But they made answer, "We know thereof naught, neither in all our
voyage did we see aught resembling it." The pilot continued, "O
folk, this main is hight 'The Azure';[FN#420] nor did any trader at
any time therein enter but he found destruction; for that it is the
home of Jinns and the house of Ifrits, and he who now withholdeth
our vessel from its course is known as Al-Ghashamsham,[FN#421] and
our lord Solomon son of David (upon the twain be The Peace!)
deputed him to snatch up and carry off from every craft passing,
through these forbidden depths whatever human beings, and
especially merchants, he might find a-voyaging, and to eat them
alive." "Woe to thee!" cried Habib. "Wherefore bid us take counsel
together when thou tellest us that here dwelleth a Demon over whom
we have no power to prevail, and thou terrifiest us with the
thoughts of being devoured by him? However, feel ye no affright; I
will fend off from you the mischief of this Ifrit." They replied,
"We fear for thy life, O Monarch of the Merchants," and he
rejoined, "To you there is no danger." Thereupon he donned a
closely woven mail-coat and armed himself with the magical scymitar
and spear; then, taking the skins of animals freshly slain,[FN#422]
he made a hood and vizor thereof and wrapped strips of the same
around his arms and legs that no harm from the sea might enter his
frame. After this he bade his shipmates bind him with cords under
his armpits and let him down amiddlemost the main. And as soon as
he touched bottom he was confronted by the Ifrit, who rushed
forward to make a mouthful of him, when the Sultan Habib raised his
forearm and with the scymitar smote him a stroke which fell upon
his neck and hewed him into two halves. So he died in the depths;
and the youth, seeing the foeman slain, jerked the cord and his
mates drew him up and took him in, after which the ship sprang
forward like a shaft outshot from the belly[FN#423] of the bow.

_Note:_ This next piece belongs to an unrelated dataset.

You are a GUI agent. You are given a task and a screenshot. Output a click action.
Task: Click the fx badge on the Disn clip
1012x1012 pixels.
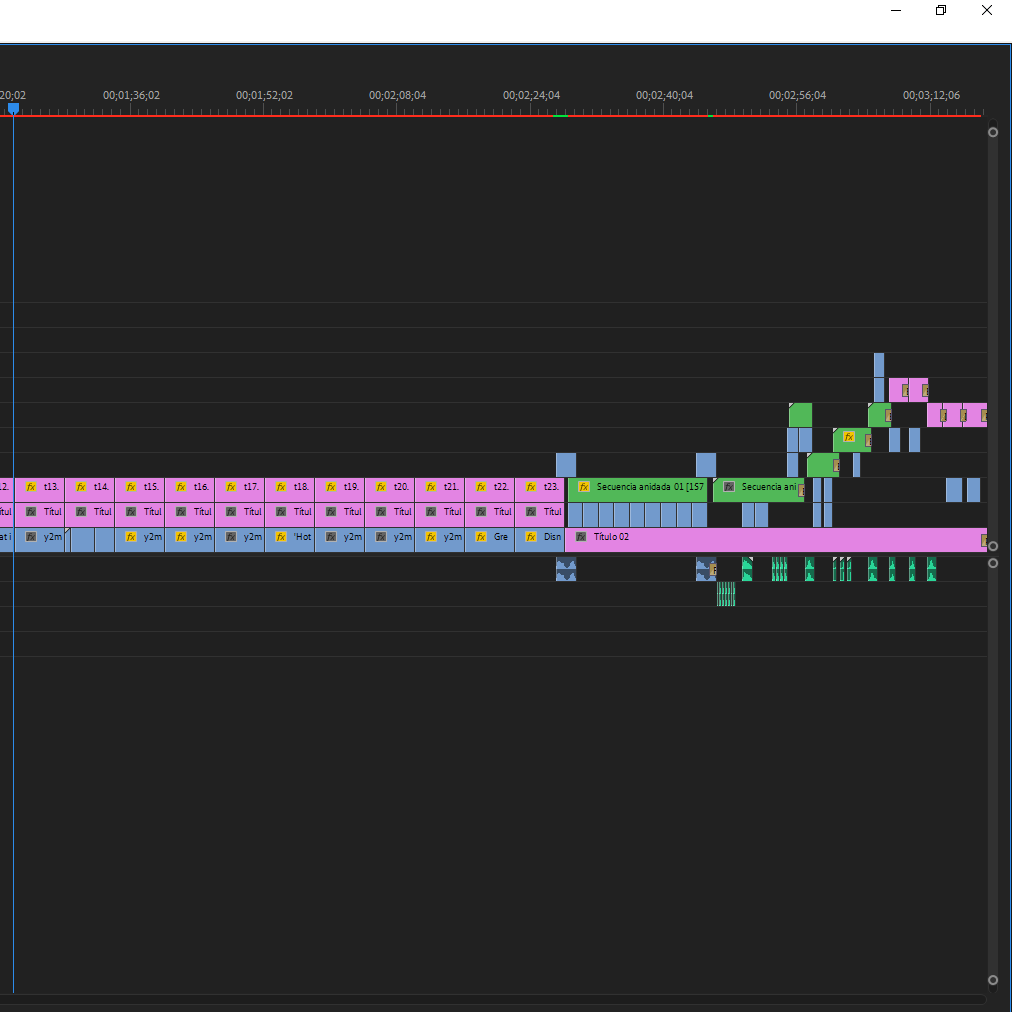pyautogui.click(x=531, y=536)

Seeing this all the traders wondered with excessive wonderment and
hastened up to the youth, kissing his feet and crying, "O Monarch
of the Merchants, how didst thou prevail against him and do him
die?" "When I dropped into the depths," replied he, "in order to
slay him, I asked against him the aidance of Allah, who vouchsafed
His assistance, and on such wise I slaughtered him." Hearing these
good tidings and being certified of their enemy's death the traders
offered to him their good and gains whereof he refused to accept
aught, even a single mustard seed. Now, amongst the number was a
Shaykh well shotten in years and sagacious in all affairs needing
direction; and this oldster drew near the youth, and making lowly
obeisance said to him, "By the right of Who sent thee uswards and
sent us theewards, what art thou and what may be thy name and the
cause of thy falling upon this ocean?" The Sultan Habib began by
refusing to disclose aught of his errand, but when the Shaykh
persisted in questioning he ended by disclosing all that had
betided him first and last, and as they sailed on suddenly the
Pilot cried out to them, "Rejoice ye with great joy and make ye
merry and be ye gladdened with good news, O ye folk, for that ye
are saved from the dangers of these terrible depths and ye are
drawing near the city of Sabur, the King who overruleth the Isles
Crystalline; and his capital (which be populous and prosperous)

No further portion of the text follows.